PROBLEM TO WORK ON: From the piece on Connecticut's economy, extract the passage starting at "A group from" and ending at "in economic growth.", copied word for word.

DOCUMENT EXTRACT:
- - -

A group from around the state met Friday to talk about how to make Connecticut a healthy innovative ecosystem that attracts entrepreneurs who will in turn create Connecticut companies and jobs. We need new businesses and we need new jobs. As if it weren’t already abundantly clear, a recent report from the Bureau of Economic Analysis has rubbed our nose in the fact that our state was dead last year in economic growth.
Part of the loss is due to shrinking government. Governor Malloy warned us back in 2011 that closing the deficit would take sacrifice, and went on to say, “There is no cavalry – except us.” So here we are, and now we need to think about how private industry is going to come to the rescue. Casino revenues are shrinking. I’ll refrain from commentary on whether that was a horse we really wanted to hitch our economic fortunes to anyway, and just stick to the fact that this gravy train has moved on. Other states have opened their doors to casino dollars and our piece of the gambling pie has and will continue to shrink as a result. We may still be the Insurance Capital of the world, but that’s another fading star. The large financial and insurance companies that were our mainstay have been shedding jobs for a while and there’s no reason to expect a reversal there.
OK - Problem defined. What we need now is a vision.

- - -

SUPPLIED INFORMATION:
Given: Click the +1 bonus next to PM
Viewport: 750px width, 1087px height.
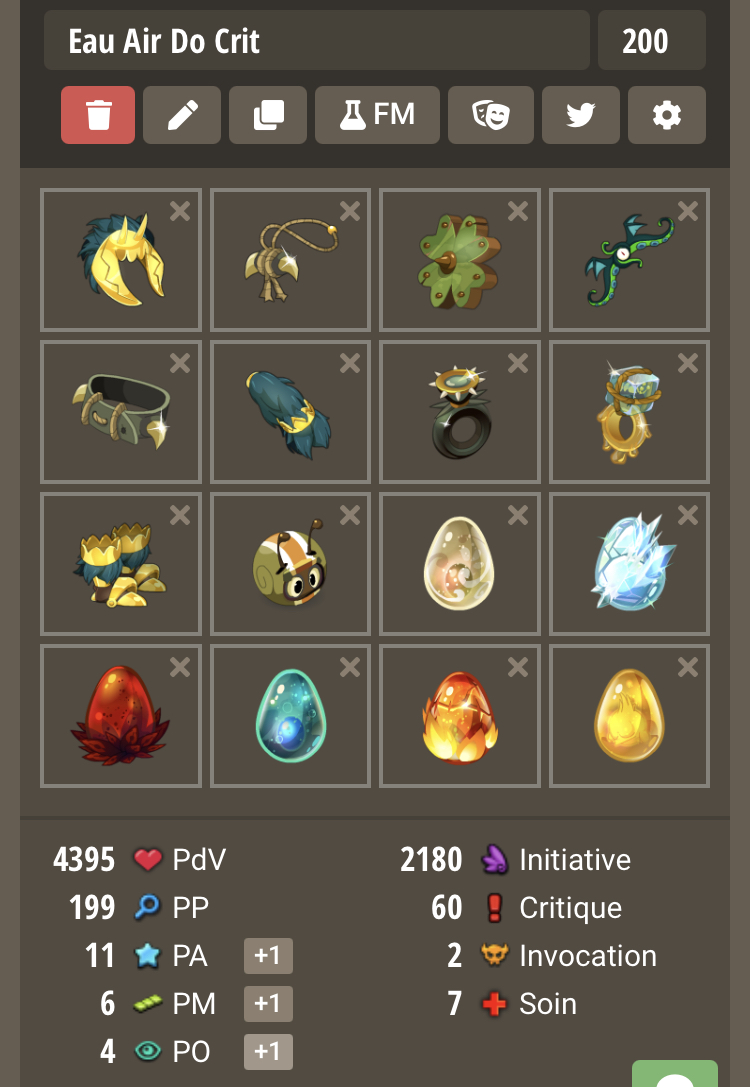Looking at the screenshot, I should tap(268, 1004).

- - -

SOLUTION BELOW:
A group from around the state met Friday to talk about how to make Connecticut a healthy innovative ecosystem that attracts entrepreneurs who will in turn create Connecticut companies and jobs. We need new businesses and we need new jobs. As if it weren’t already abundantly clear, a recent report from the Bureau of Economic Analysis has rubbed our nose in the fact that our state was dead last year in economic growth.